You could almost hear the Canadian electorate breathe a collective sigh of relief this year when legislatures across the country went on their summer recesses. With scandals dotting the land and dominating the headlines, it hasn't been the best year in Canadian politics.
Given political goings-on it's no wonder people are checking out of the political world and channelling their energies elsewhere. Samara's most recent survey revealed that while 55 per cent of Canadians do some sort of voluntary work, only 10 per cent have volunteered in a political campaign. That's unlikely to change if politics doesn't put a better foot forward.
On the other side of things, the Canadian electorate can also play a role in increasing political participation. While initiatives like "National Volunteer Week" that exploded on Twitter this year create a culture of appreciation and respect around volunteering, social cues don't exactly push us to get involved politically. In fact, a recent study in the U.S. showed that most parents don't want their children to become politicians, and it's not a stretch to think that many Canadian parents don't either.
But imagine if, in the same way we celebrate volunteers, we celebrated people who take the time to be political. Everyone knows the type, the campaign volunteers, the community organizers, and the advocacy groups who work behind-the-scenes and engage with the political system, despite its shortcomings, to improve their communities.
Through Samara's Everyday Political Citizen project we've heard many great stories about such people. Like Pascale Halliday, Tristan and Cayley Sparks, young students from the Yukon Territory who wanted to save their high school gym and ended up organizing a peaceful protest and presenting a petition to the Yukon Legislature to achieve their goal. Or Dr. Ryan Meili whose experiences working abroad and in Saskatoon's medical system led him to write a book about government health policies and to run for leadership of the NDP in Saskatchewan.

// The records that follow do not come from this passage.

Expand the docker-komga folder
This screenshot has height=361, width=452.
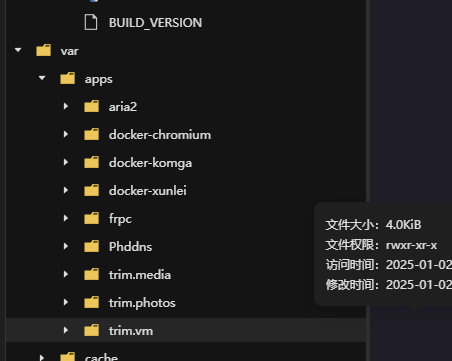coord(66,162)
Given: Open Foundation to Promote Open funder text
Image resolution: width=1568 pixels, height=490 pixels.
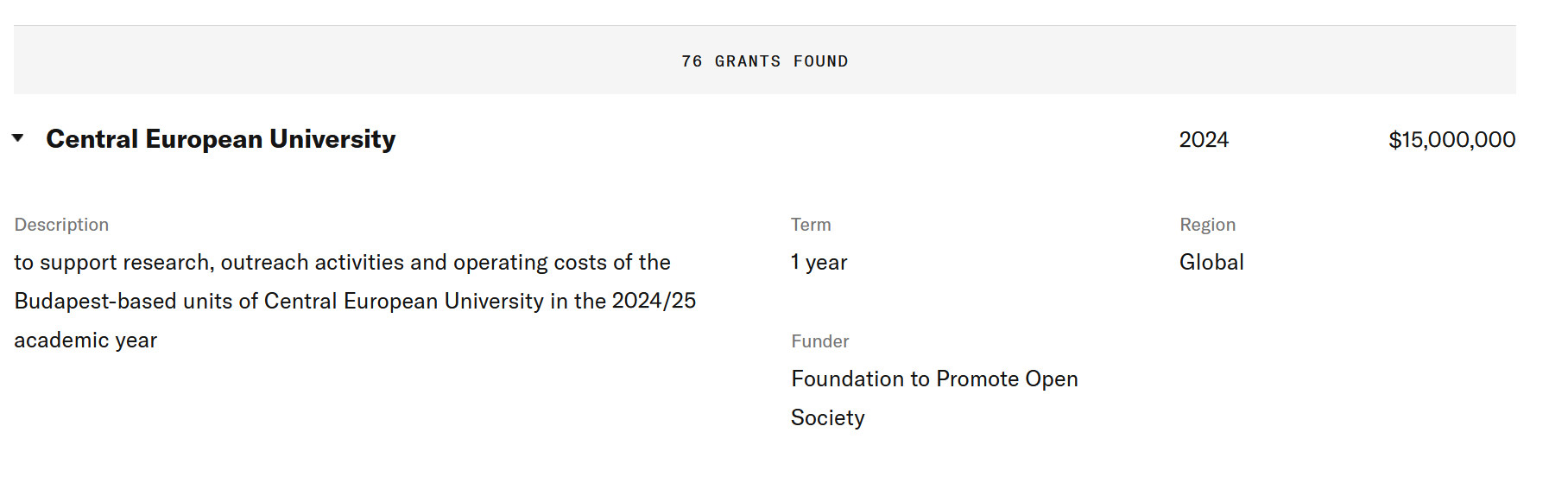Looking at the screenshot, I should click(x=934, y=379).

What this project is making clear is that getting a little bit political doesn't have to mean pretending you own a home in PEI. It can mean attending a PTA meeting, speaking out about same-sex marriage, writing to your MP about a community centre in your neighbourhood, or choosing to buy "made in Canada" products. All of these everyday activities are political, and maybe if we take the time to celebrate people who do them, then more Canadians will get on board.